▶ SHORT PROBLEM:
Please revise the material below by changing "iSeller logo" to "iSeller brand mark" and leaving everything else unchanged.

◇ ◇ ◇ ◇ ◇

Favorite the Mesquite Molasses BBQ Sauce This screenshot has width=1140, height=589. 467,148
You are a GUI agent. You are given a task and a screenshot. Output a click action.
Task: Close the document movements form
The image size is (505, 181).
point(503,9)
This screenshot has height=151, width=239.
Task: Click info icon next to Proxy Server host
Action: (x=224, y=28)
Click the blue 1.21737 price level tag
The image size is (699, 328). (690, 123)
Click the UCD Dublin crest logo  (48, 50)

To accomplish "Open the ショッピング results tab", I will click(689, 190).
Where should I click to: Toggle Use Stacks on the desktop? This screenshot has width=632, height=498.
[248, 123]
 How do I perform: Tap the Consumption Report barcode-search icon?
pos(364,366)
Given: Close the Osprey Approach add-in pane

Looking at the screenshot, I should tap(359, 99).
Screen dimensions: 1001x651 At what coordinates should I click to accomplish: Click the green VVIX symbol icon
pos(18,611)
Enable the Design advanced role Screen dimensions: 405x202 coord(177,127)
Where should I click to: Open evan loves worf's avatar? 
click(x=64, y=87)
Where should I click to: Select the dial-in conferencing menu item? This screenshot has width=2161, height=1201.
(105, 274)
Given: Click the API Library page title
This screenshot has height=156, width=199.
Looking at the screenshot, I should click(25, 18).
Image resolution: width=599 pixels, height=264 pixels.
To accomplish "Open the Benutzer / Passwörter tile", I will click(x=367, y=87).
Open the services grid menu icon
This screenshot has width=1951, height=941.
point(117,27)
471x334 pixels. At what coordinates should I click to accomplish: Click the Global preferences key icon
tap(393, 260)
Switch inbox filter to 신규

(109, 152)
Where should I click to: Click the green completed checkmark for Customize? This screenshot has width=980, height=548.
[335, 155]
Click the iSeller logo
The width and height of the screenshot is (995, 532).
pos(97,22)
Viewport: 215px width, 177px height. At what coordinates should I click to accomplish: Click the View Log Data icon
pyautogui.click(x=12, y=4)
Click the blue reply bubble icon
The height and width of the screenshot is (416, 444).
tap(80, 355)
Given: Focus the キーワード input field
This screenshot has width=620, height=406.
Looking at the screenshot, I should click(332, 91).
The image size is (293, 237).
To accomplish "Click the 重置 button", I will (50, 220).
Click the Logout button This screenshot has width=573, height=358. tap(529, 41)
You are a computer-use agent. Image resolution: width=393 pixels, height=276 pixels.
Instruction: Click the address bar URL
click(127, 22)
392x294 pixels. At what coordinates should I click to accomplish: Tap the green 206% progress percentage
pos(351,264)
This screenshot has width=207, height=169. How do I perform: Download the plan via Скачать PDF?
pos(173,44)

◇ ◇ ◇ ◇ ◇

▶ OUTPUT OF THE TASK:
Favorite the Mesquite Molasses BBQ Sauce This screenshot has width=1140, height=589. 467,148
You are a GUI agent. You are given a task and a screenshot. Output a click action.
Task: Close the document movements form
The image size is (505, 181).
point(503,9)
This screenshot has height=151, width=239.
Task: Click info icon next to Proxy Server host
Action: (x=224, y=28)
Click the blue 1.21737 price level tag
The image size is (699, 328). (690, 123)
Click the UCD Dublin crest logo  (48, 50)

To accomplish "Open the ショッピング results tab", I will click(689, 190).
Where should I click to: Toggle Use Stacks on the desktop? This screenshot has width=632, height=498.
[248, 123]
 How do I perform: Tap the Consumption Report barcode-search icon?
pos(364,366)
Given: Close the Osprey Approach add-in pane

Looking at the screenshot, I should tap(359, 99).
Screen dimensions: 1001x651 At what coordinates should I click to accomplish: Click the green VVIX symbol icon
pos(18,611)
Enable the Design advanced role Screen dimensions: 405x202 coord(177,127)
Where should I click to: Open evan loves worf's avatar? 
click(x=64, y=87)
Where should I click to: Select the dial-in conferencing menu item? This screenshot has width=2161, height=1201.
(105, 274)
Given: Click the API Library page title
This screenshot has height=156, width=199.
Looking at the screenshot, I should click(25, 18).
Image resolution: width=599 pixels, height=264 pixels.
To accomplish "Open the Benutzer / Passwörter tile", I will click(x=367, y=87).
Open the services grid menu icon
This screenshot has width=1951, height=941.
point(117,27)
471x334 pixels. At what coordinates should I click to accomplish: Click the Global preferences key icon
tap(393, 260)
Switch inbox filter to 신규

(109, 152)
Where should I click to: Click the green completed checkmark for Customize? This screenshot has width=980, height=548.
[335, 155]
Click the iSeller brand mark
The width and height of the screenshot is (995, 532).
pos(97,22)
Viewport: 215px width, 177px height. At what coordinates should I click to accomplish: Click the View Log Data icon
pyautogui.click(x=12, y=4)
Click the blue reply bubble icon
The height and width of the screenshot is (416, 444).
tap(80, 355)
Given: Focus the キーワード input field
This screenshot has width=620, height=406.
Looking at the screenshot, I should click(332, 91).
The image size is (293, 237).
To accomplish "Click the 重置 button", I will (50, 220).
Click the Logout button This screenshot has width=573, height=358. tap(529, 41)
You are a computer-use agent. Image resolution: width=393 pixels, height=276 pixels.
Instruction: Click the address bar URL
click(127, 22)
392x294 pixels. At what coordinates should I click to accomplish: Tap the green 206% progress percentage
pos(351,264)
This screenshot has width=207, height=169. How do I perform: Download the plan via Скачать PDF?
pos(173,44)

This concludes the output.